We begin in October 1969 in the marshes of fictional Barkley Cove, North Carolina, where a couple of boys stumble upon a dead body lying in the muck. It turns out to be Chase Andrews, a popular big fish in this insular small pond. And Edgar-Jones’ Kya, with whom he’d once had an unlikely romantic entanglement, becomes the prime suspect. She’s an easy target, having long been ostracized and vilified as The Marsh Girl—or when townsfolk are feeling particularly derisive toward her, That Marsh Girl.

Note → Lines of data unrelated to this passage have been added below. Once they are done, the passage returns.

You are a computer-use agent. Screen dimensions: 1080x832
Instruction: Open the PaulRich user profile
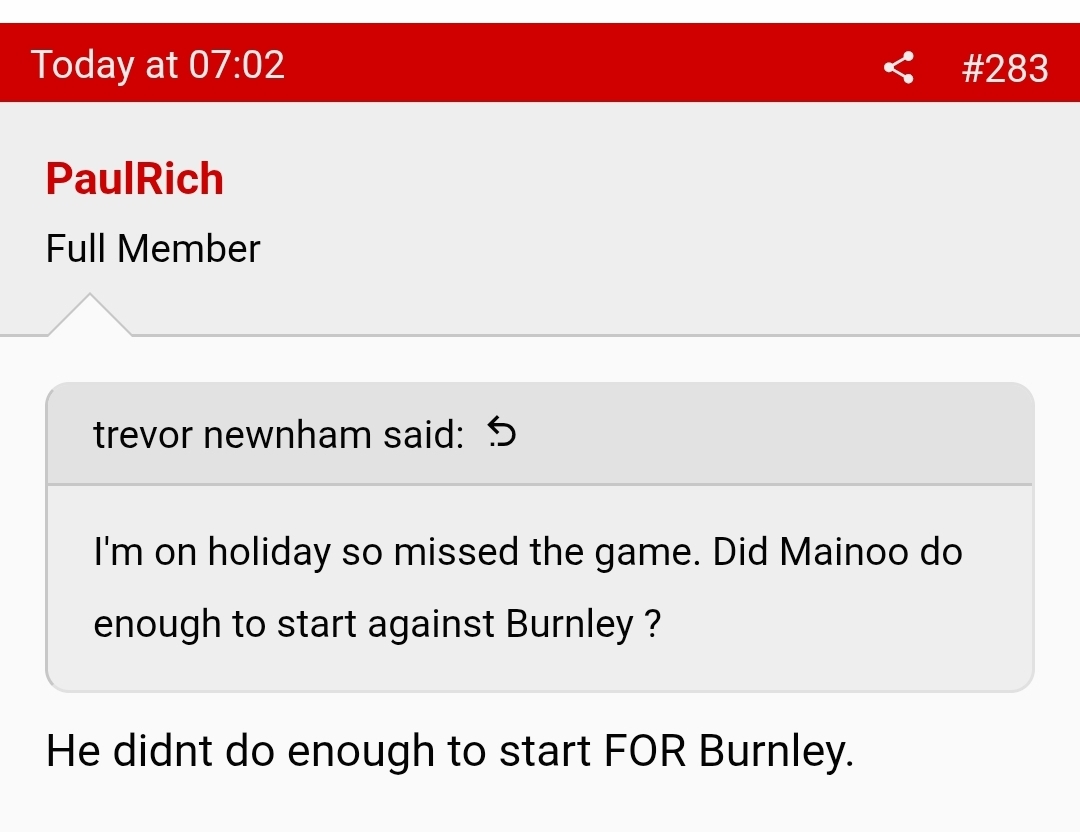[135, 180]
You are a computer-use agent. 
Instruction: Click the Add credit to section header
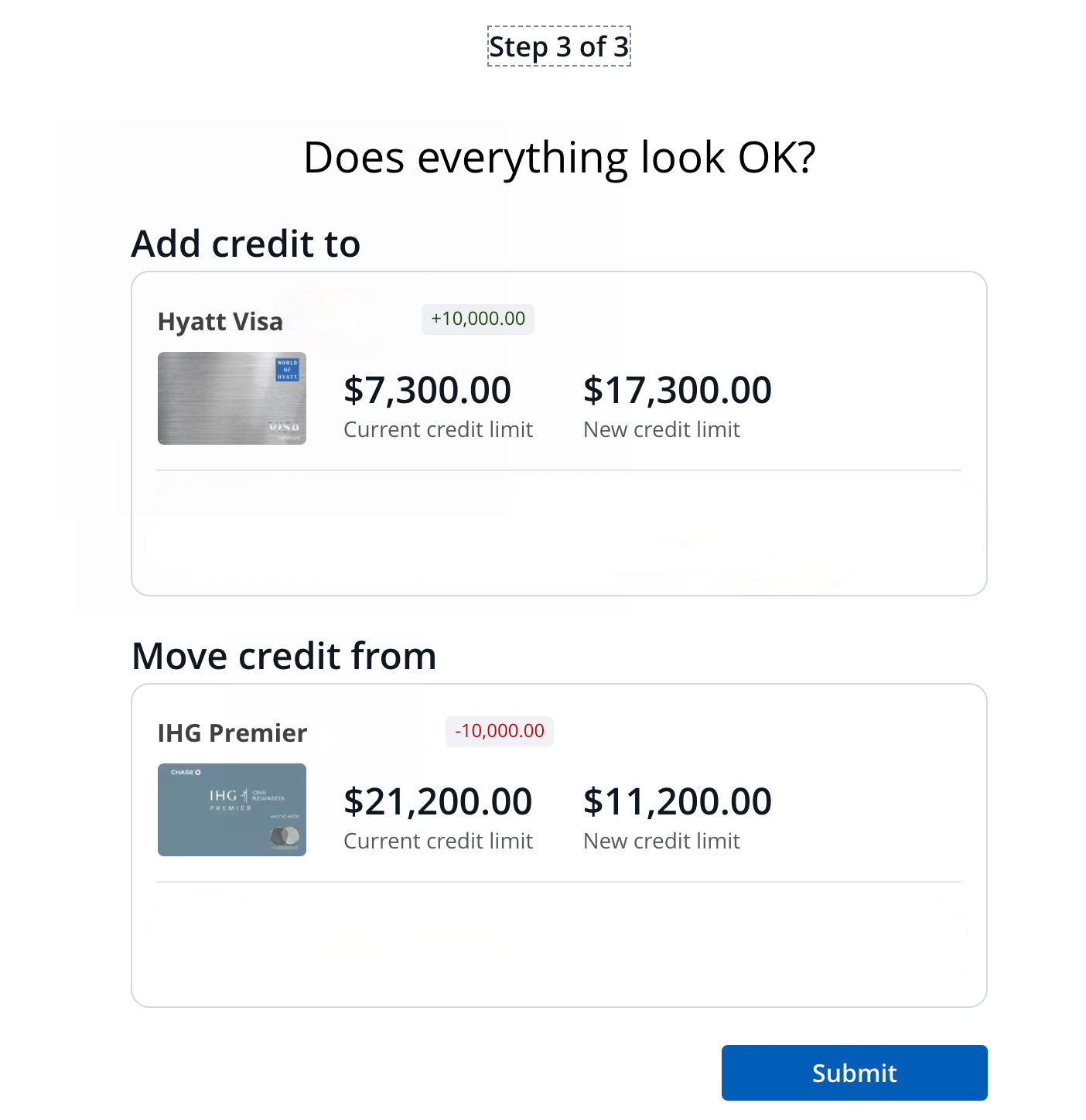coord(246,243)
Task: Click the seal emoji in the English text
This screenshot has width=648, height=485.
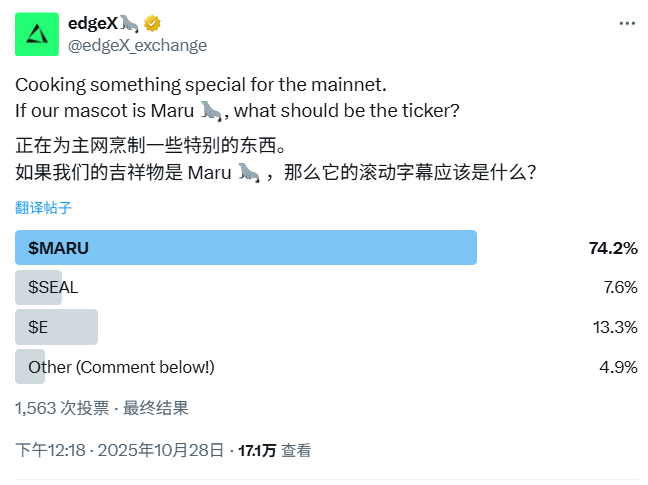Action: pos(210,109)
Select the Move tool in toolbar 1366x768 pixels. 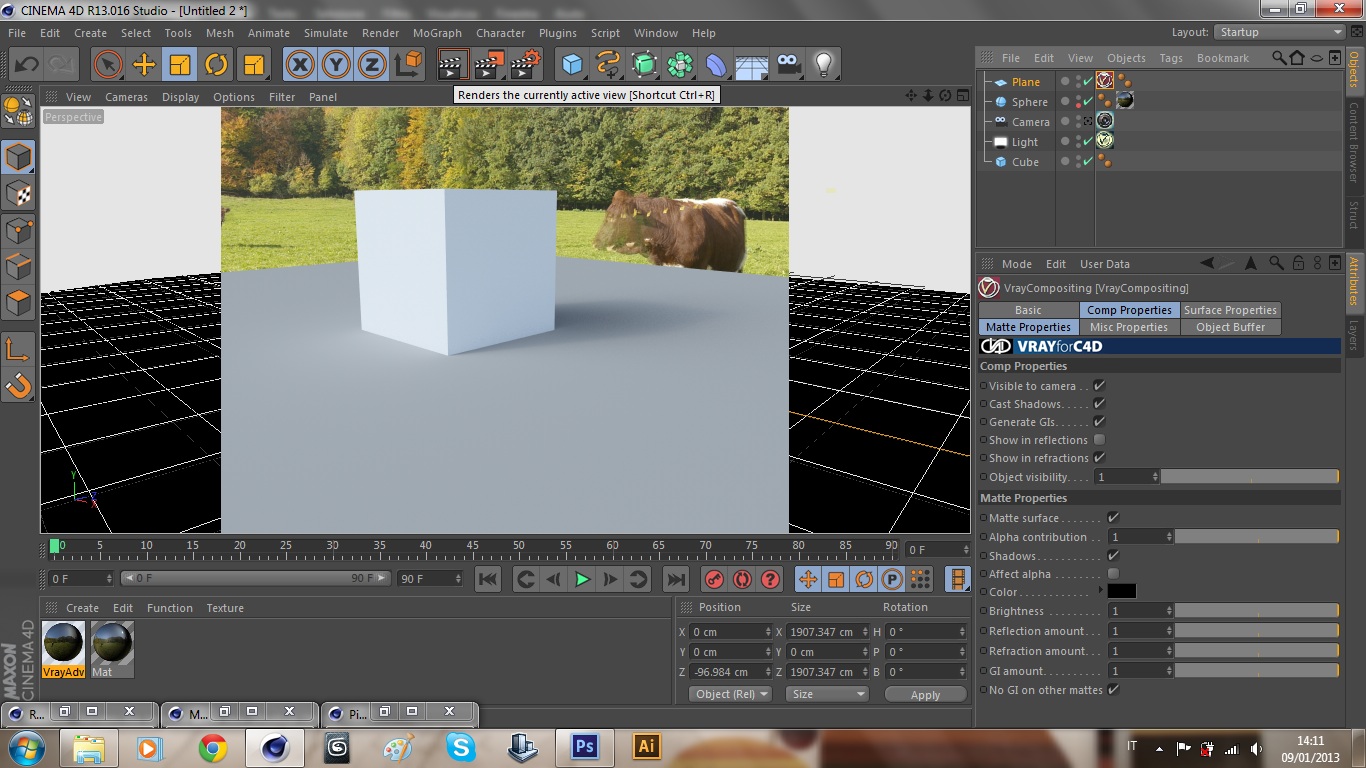pyautogui.click(x=144, y=65)
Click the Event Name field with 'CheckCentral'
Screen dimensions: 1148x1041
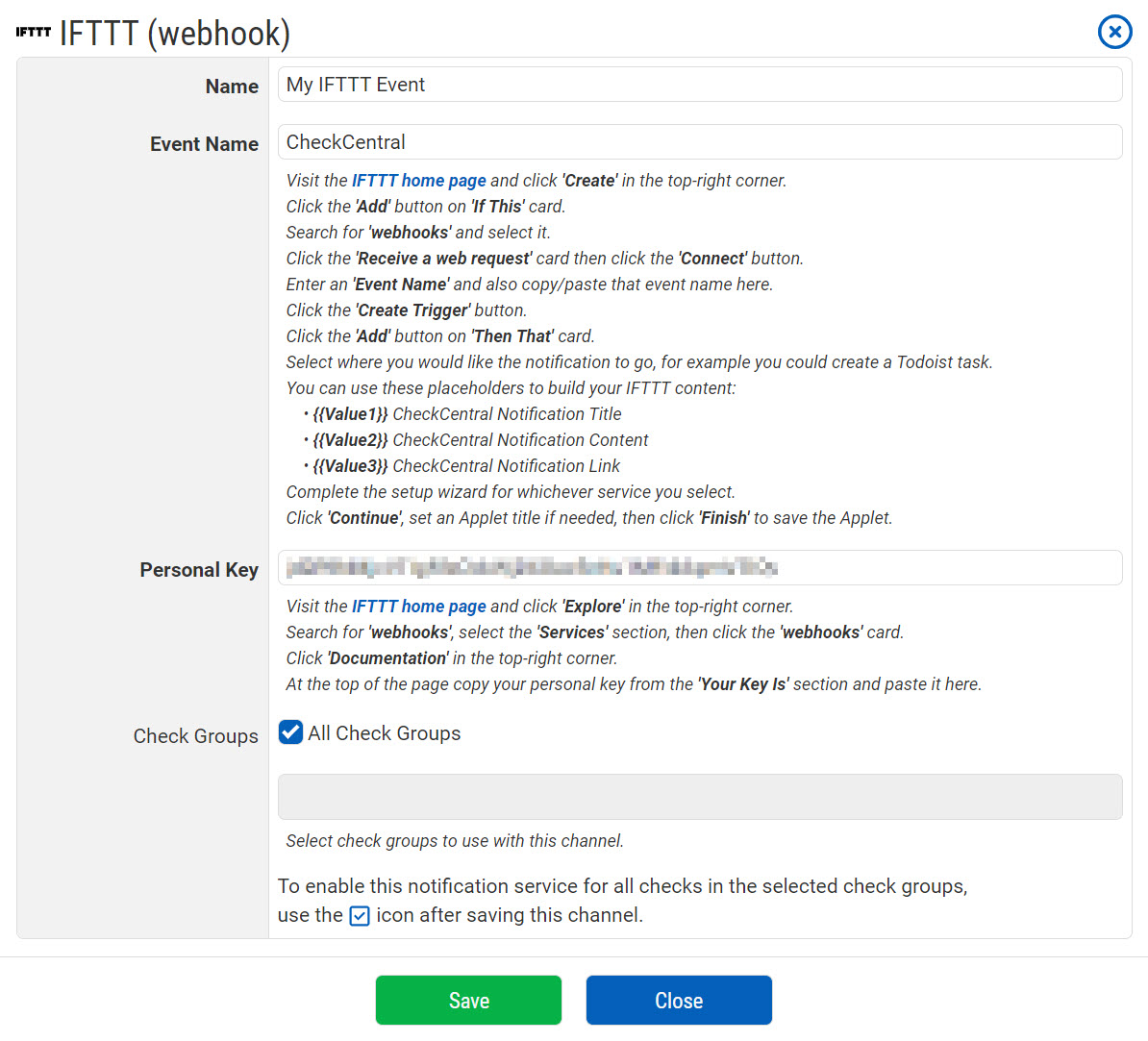[699, 142]
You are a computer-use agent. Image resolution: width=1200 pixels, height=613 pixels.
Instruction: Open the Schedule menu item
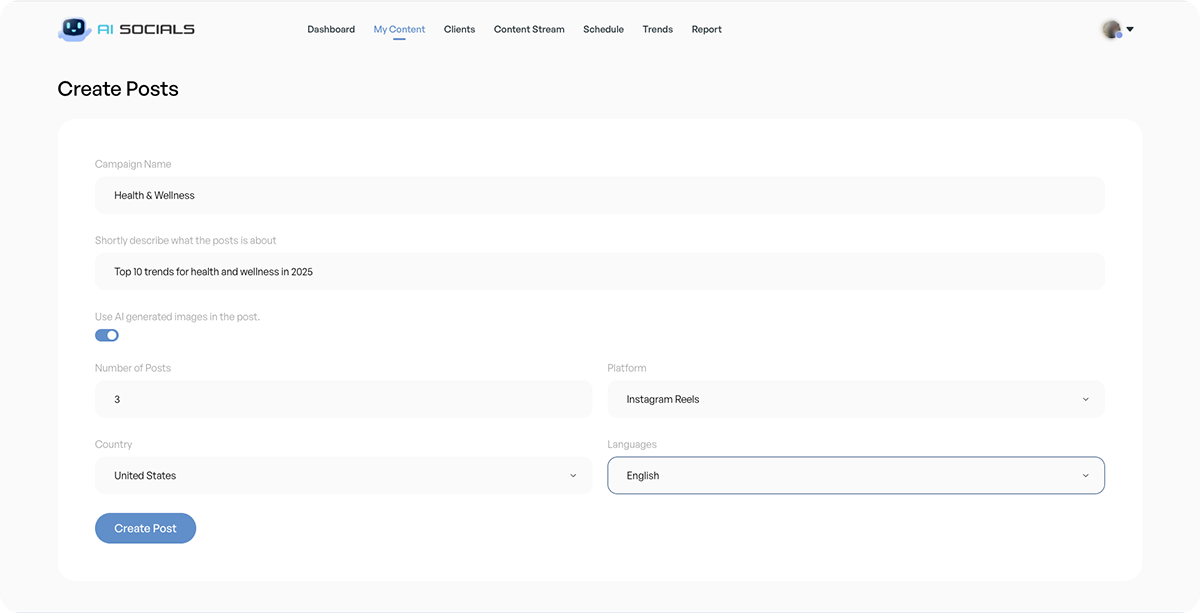(603, 30)
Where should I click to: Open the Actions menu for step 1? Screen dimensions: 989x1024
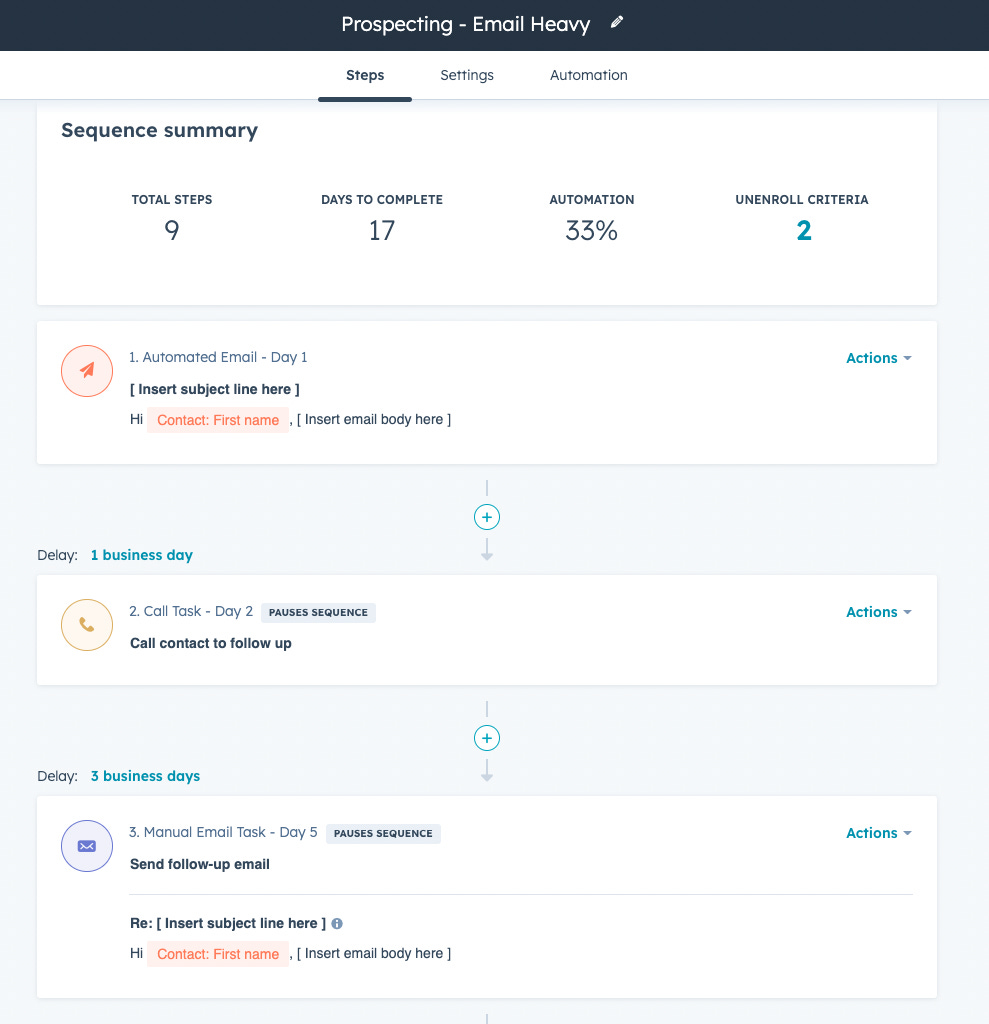pyautogui.click(x=871, y=357)
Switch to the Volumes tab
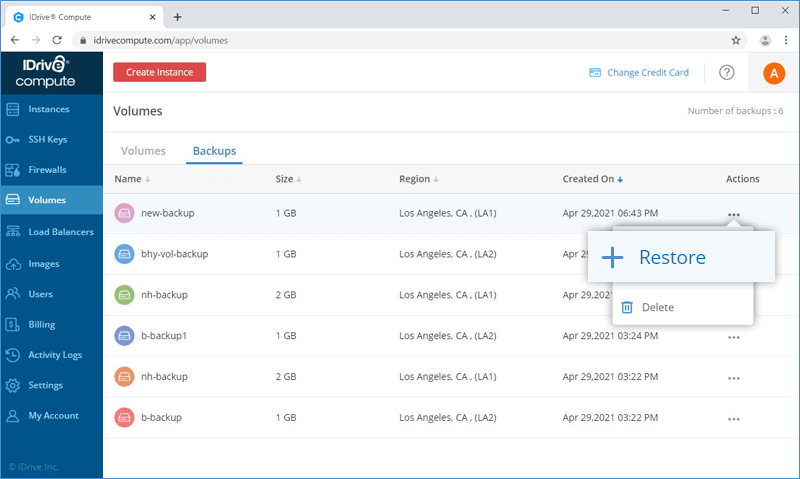800x479 pixels. tap(143, 151)
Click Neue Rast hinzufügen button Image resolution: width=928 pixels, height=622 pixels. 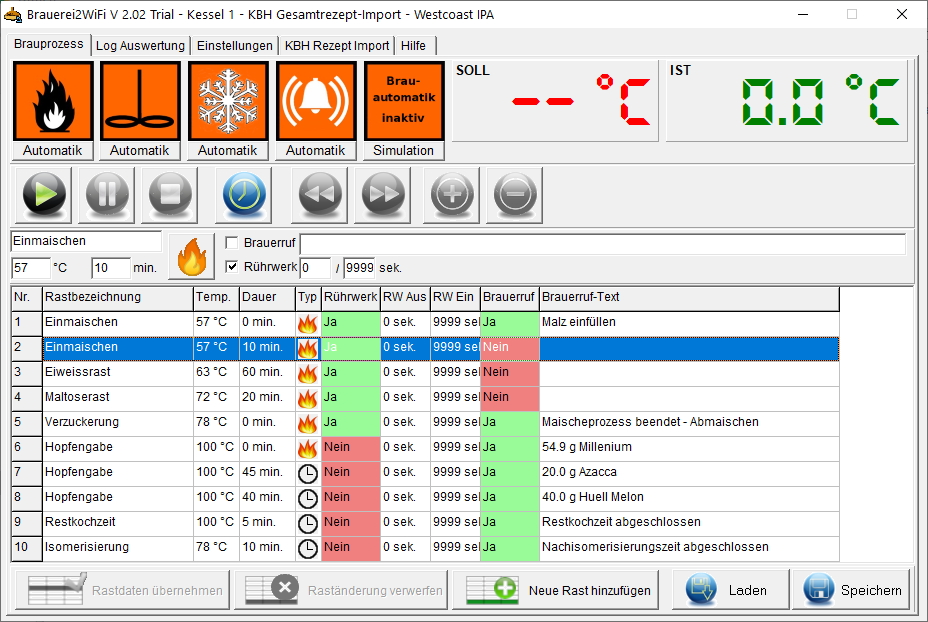point(558,590)
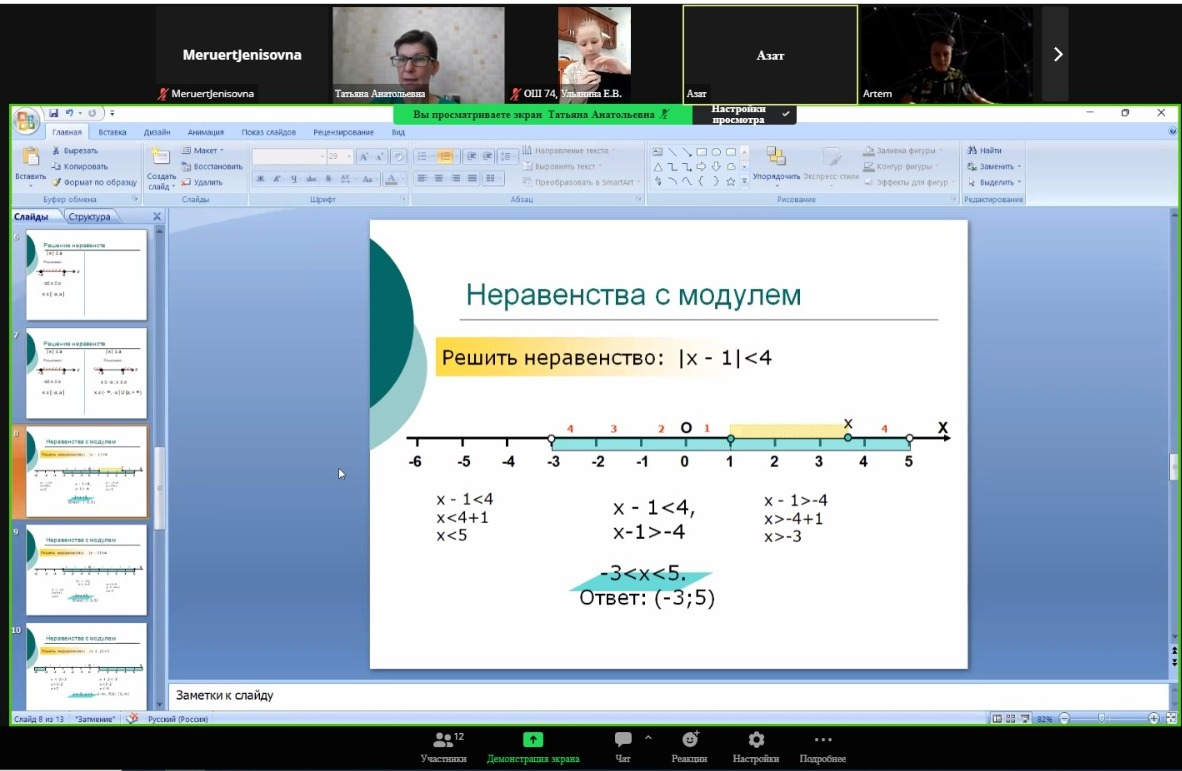Click the Вставить paste icon
This screenshot has height=771, width=1182.
click(x=30, y=158)
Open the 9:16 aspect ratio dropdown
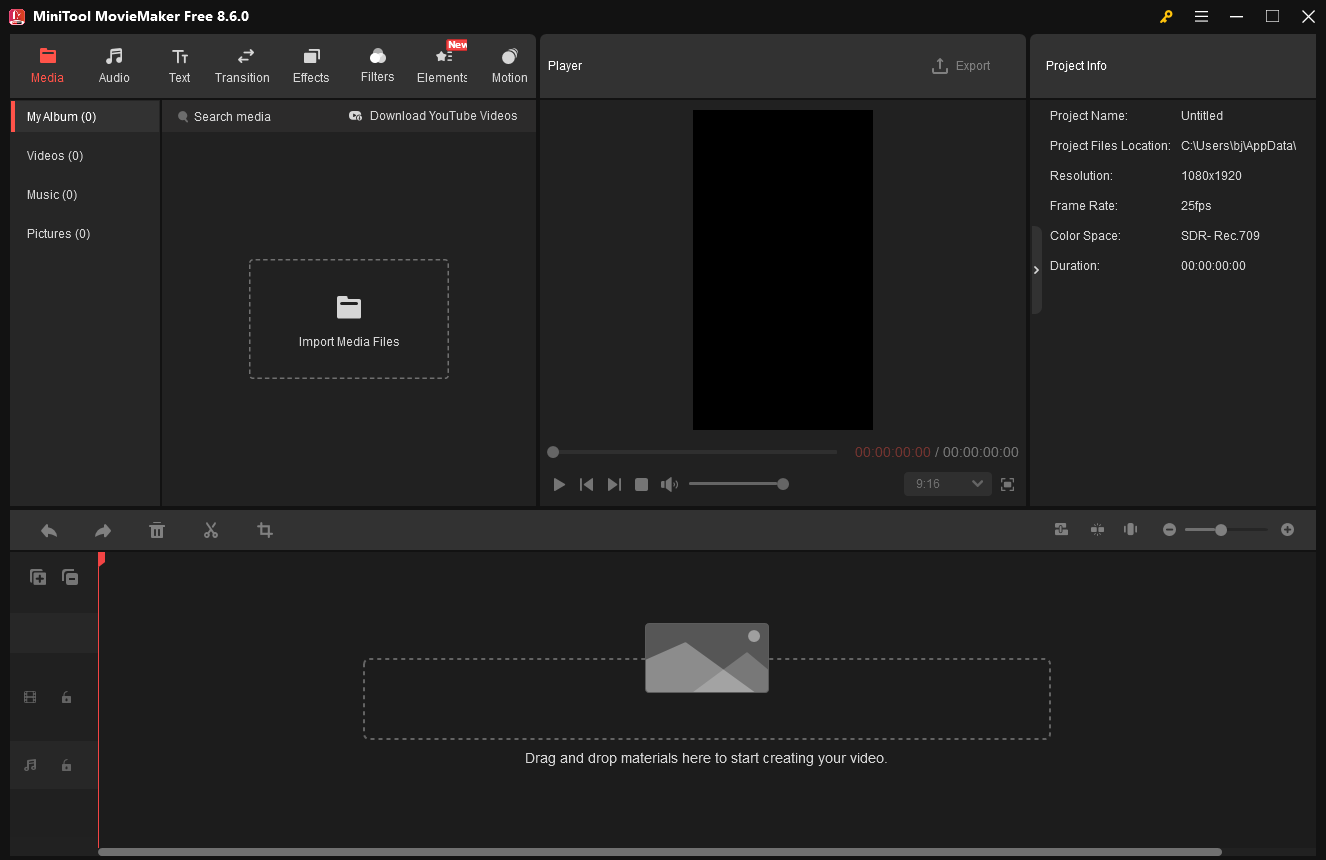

Flashbacks reveal the abuse she and her family suffered at the hands of her volatile, alcoholic father (Garret Dillahunt), and the subsequent abandonment she endured as everyone left her, one by one, to fend for herself—starting with her mother. These vivid, early sections are the most emotionally powerful, with Jojo Regina giving an impressive, demanding performance in her first major film role as eight-year-old Kya.


As she grows into her teens and early 20s and Edgar-Jones takes over, two very different young men shape her formative years. There’s the too-good-to-be-true Tate (Taylor John Smith), a childhood friend who teaches her to read and write and becomes her first love. (“There was something about that boy that eased the tautness in my chest,” Kya narrates.) And later, there’s the arrogant and bullying Chase (Harris Dickinson), who’s obviously bad news from the start, something the reclusive Kya is unable to recognize.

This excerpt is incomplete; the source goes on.